Law No. 13,129 was enacted on 26 May after being approved by the Brazilian Congress and the Office of the President, and will take effect 60 days later. The final text of the law is available here.

It marks the first change to the country’s arbitration regime in 19 years. The bill was drafted by a 22-strong special committee of judges and practitioners established by the Brazilian Senate in 2012 to update the country’s arbitration and mediation laws.

The changes preserve the essence of the country’s 19-year-old arbitration framework, while fine tuning some of the key points according to Sergio André Laclau Marques, of Veirano Advogados. “In some cases the changes consolidated and detailed already accepted practices, by bringing them into the law”.

In other areas important improvements were made, he says, noting that the new law expressly permits Brazilian state entities to participate in arbitrations, subject to laws governing transparency in public affairs. For Laclau this change should clear some of the stumbling blocks that have been faced by investors in large infrastructure projects, which normally involve both private and public entities: “This change finally overcomes what has been a matter of great incertitude in the past and has led to major disputes and misunderstandings,” he says.

The provisions governing shareholder disputes have also been amended to clarify that an arbitration clause in the by-laws of a corporation is binding upon all shareholders, including the ones that voted against the clause’s inclusion.
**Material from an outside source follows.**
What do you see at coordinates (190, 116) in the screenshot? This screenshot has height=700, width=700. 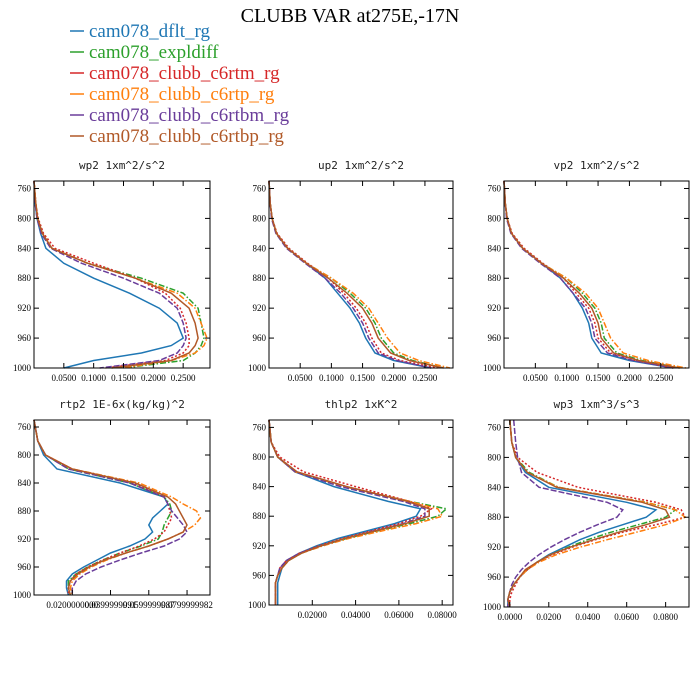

But shareholders who oppose the clause will have the right to liquidate their shares, subject to certain exceptions.

Elsewhere, amendments allowing the submission to arbitration of consumer and employment disputes were vetoed by the Brazilian vice-president. Despite this, the Senate can still revoke the vetoes according to Adriana Braghetta, member of the special committee and lawyer at L O Baptista Schmidt Valois Miranda Ferreira Agel Advogados.

“The vetoes probably derive from some political pressure from unions and consumer associations. However, the draft that we have proposed was very protective to the consumer and the high management. Arbitration would go ahead only if they wanted it to. For those categories, it was not an obligation to arbitrate but rather a mere possibility,” she explains. As a result, the arbitration of both labour and consumer-related disputes remains open for further discussions and improvements in the future.

Brazil has long been known as a friendly environment for arbitration and the 1996 law was not only resolutely progressive, it was a crucial step to placing Brazil among the biggest arbitration players worldwide.

The idea behind the changes was to expand the scope of application of the law by modernising it to make arbitration more accessible. According Braghetta, this reaffirms the commitment of the Brazilian legal regime towards arbitration as an effective mechanism for dispute resolution. “[The new law] will help investments and agreements with state companies as we now have a clear possibility to choose arbitration. Apart from that, arbitration will keep on growing. There is no doubt about that,” she says.